[Collected data]
——————————

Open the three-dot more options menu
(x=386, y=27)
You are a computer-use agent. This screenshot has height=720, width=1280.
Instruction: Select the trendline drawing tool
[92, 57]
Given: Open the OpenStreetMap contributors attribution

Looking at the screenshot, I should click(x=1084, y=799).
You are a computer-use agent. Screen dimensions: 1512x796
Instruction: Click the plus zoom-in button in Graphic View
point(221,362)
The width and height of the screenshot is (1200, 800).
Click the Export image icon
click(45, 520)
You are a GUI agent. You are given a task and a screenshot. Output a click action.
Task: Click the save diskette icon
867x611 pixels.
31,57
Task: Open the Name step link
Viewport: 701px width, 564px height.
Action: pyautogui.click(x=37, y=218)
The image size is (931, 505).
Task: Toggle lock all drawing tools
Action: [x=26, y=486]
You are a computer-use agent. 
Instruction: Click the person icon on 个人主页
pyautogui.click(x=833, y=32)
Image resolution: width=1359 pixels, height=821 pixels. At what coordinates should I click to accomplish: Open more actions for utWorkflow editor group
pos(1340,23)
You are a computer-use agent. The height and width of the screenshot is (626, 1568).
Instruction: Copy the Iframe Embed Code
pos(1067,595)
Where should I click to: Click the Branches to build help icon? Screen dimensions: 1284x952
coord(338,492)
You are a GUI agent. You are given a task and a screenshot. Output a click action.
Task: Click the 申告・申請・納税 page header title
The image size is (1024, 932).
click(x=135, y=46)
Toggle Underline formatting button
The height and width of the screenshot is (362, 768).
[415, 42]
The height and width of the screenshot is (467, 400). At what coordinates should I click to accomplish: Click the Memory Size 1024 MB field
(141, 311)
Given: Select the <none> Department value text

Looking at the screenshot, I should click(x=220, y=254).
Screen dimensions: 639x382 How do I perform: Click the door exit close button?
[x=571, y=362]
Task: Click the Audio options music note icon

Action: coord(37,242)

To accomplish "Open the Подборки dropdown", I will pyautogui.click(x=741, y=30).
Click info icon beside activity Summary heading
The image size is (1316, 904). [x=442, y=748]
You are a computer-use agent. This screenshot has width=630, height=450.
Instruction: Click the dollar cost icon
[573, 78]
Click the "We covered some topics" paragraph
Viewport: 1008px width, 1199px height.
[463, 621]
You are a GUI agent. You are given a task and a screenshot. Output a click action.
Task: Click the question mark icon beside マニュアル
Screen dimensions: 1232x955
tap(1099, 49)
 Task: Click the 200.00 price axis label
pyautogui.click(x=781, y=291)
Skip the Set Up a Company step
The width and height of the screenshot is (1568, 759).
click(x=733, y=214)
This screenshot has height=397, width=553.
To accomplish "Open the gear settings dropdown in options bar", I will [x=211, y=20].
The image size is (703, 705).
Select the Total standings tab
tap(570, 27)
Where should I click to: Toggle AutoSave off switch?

——————————

Try it: Across the entries above, tally every line that includes the string "step", then state only the count.

Expected answer: 2